Big Data Notes
All Topics (12)
- 1. What is Big Data?
- 2. Big Data Characteristics
- 3. Types of Big Data
- 4. Traditional Data vs Big Data
- 5. Evolution of Big Data
- 6. Challenges with Big Data
- 7. Technologies Available for Big Data
- 7. Infrastructure for Big Data
- 9. Uses of Data Analytics
- 10. Hadoop
- 11. Hadoop Core Components
- 12. Hadoop Ecosystem
11. Hadoop Core Components
Hadoop is a framework used for storing and processing huge amounts of data in a distributed environment.
Its core components work together to handle big data efficiently.
The four core components of Hadoop are:
- HDFS (Hadoop Distributed File System) – Storage Layer
- MapReduce – Processing Layer
- YARN (Yet Another Resource Negotiator) – Resource Management Layer
- Hadoop Common – Shared Utilities and Libraries
1. HDFS (Hadoop Distributed File System)
What is HDFS?
HDFS is a distributed file system designed to store very large files across multiple machines.
It provides:
- High storage capacity
- Fault tolerance
- Scalability
It is built to run on commodity hardware.
Key Features of HDFS
- Fault Tolerance: Data is replicated across multiple nodes.
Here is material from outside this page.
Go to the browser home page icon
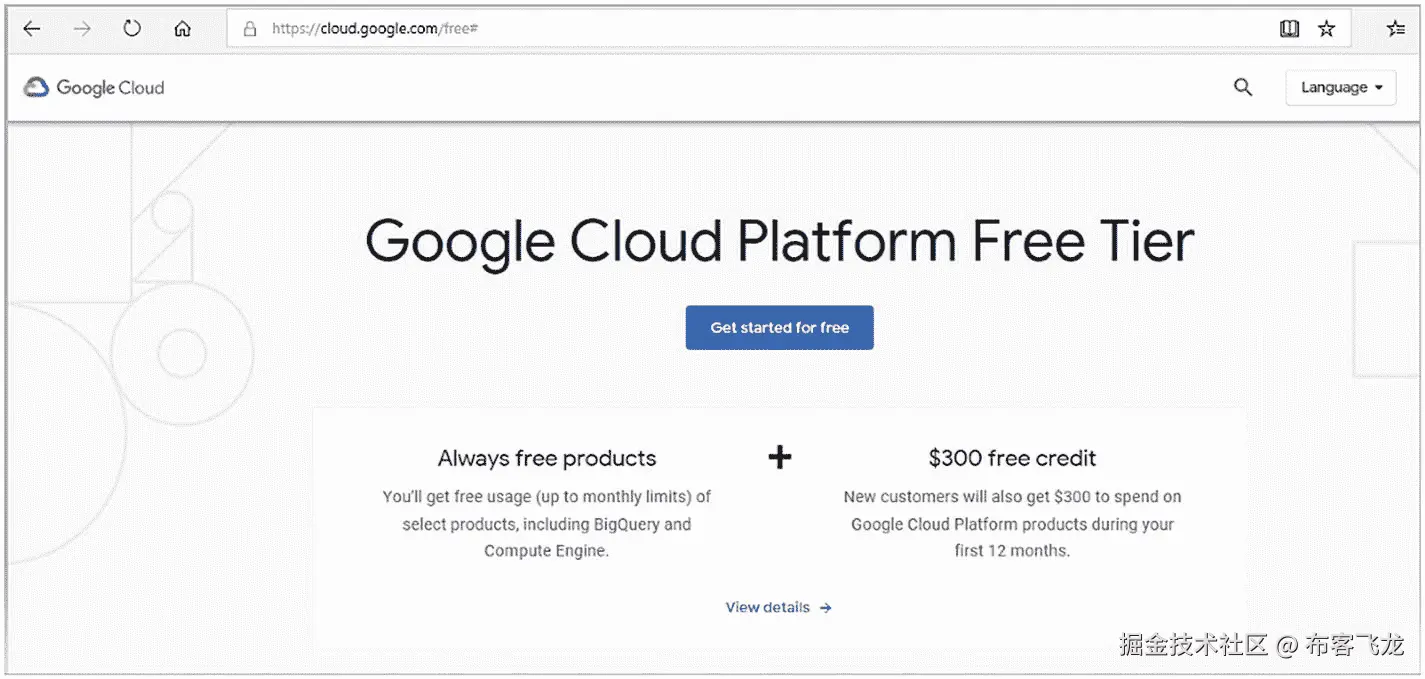 point(182,29)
- Scalability: More nodes can be added easily.
- High Throughput: Optimized for large-scale data processing.
- Flexibility: Stores structured, semi-structured, and unstructured data.
HDFS Architecture
1. NameNode (Master Node)
The NameNode manages the file system metadata such as:
- File names
- Directories
- Permissions
- Block locations
It controls all DataNodes.
2. DataNode (Slave Node)
DataNodes store the actual data blocks.
Responsibilities:
- Store data
- Handle read/write operations
- Send heartbeat signals to the NameNode
How HDFS Works
- Large files are divided into blocks.
- Default block size = 128 MB
- Each block is replicated (usually 3 copies).
This ensures data safety even if a node fails.
Example of HDFS
Suppose you have a 1 TB video file.
HDFS will:
- Split it into 128 MB blocks
- Create approximately 8000 blocks
- Store each block on 3 different DataNodes
So if one machine crashes, data can still be recovered from another copy.
Real-Life Example of HDFS
Imagine keeping 3 photocopies of an important document in different rooms.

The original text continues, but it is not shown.